Those Mongol hordes that the Ming Dynasty were trying to fend off must have been some pretty fearsome warriors. The Chinese, apparently, didn’t even think the Helan mountain range could deter them, not with its 180 kilometres of arid, craggy peaks that rise 3500 metres and were once home to bears and wolves. So they built a 10 metre high mud wall instead. That’ll send them running back to Ulaanbaatar or wherever they came from.
Try climbing over this
The wall is the only landscape feature below the mountains
But fun and games aside, the Helan Shan wall is by far the most impressive section we’ve seen in the roughly 1200 kilometres we’ve walked since leaving Jiayuguan. It is sturdy and tall, rising up to 10 metres in some parts. It is long and continuous, stretching across wide dry river beds as it cradles the base of the mountain range. But most of all it is wide, wide enough at least for men and horses to patrol.

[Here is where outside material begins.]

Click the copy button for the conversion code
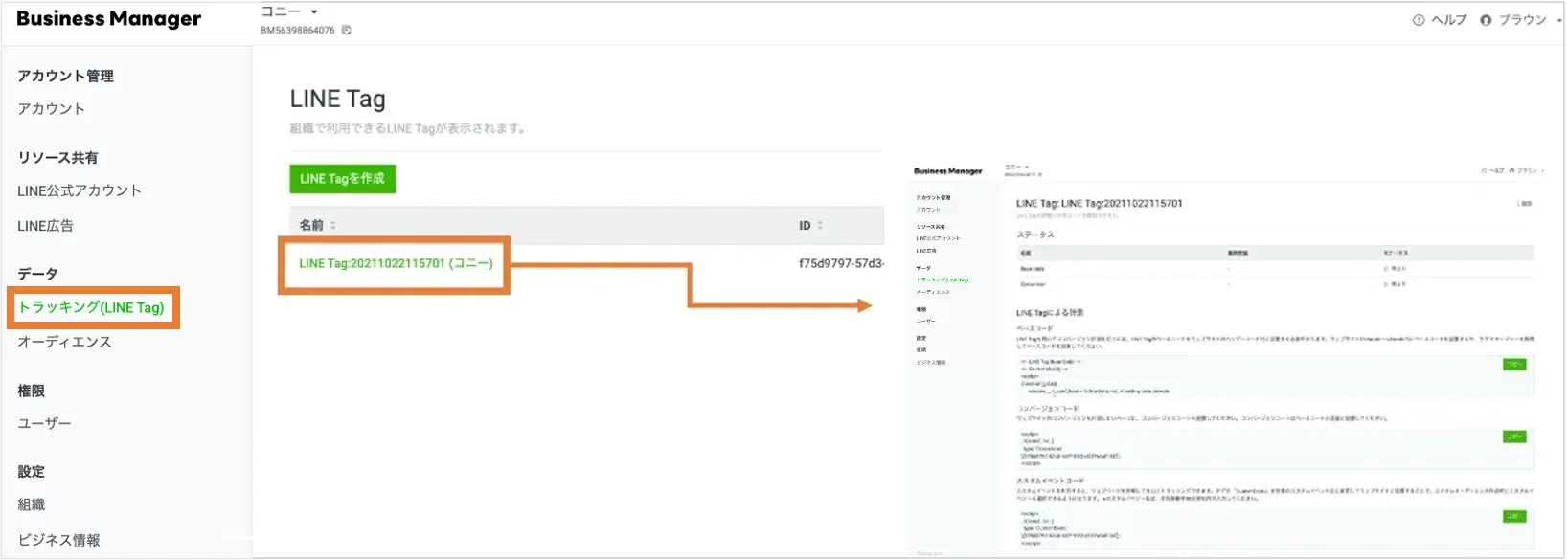 pyautogui.click(x=1514, y=437)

Note the wide walkway on top of the wall (and the power lines cutting through the middle)
This section is probably wide enough for horses to walk along the top two abreast
The size of the wall and the number of beacon towers dotted throughout the mountain range suggest that this was a very important section to control. When it was built it would have protected the fertile fields along the Yellow River and the capital of Yinchuan; even today the wall defines the border between Ningxia and Inner Mongolia Autonomous Regions.
Providing cover around a dry river bed
One thing that is easy to forget, however, as we walk the isolated stretches of wall is that, in its heyday, it would have been populated by thousands of soldiers, officials, horses, and all the logistical support necessary to keep them ready and waiting for the enemy. It would have been anything but an empty landscape.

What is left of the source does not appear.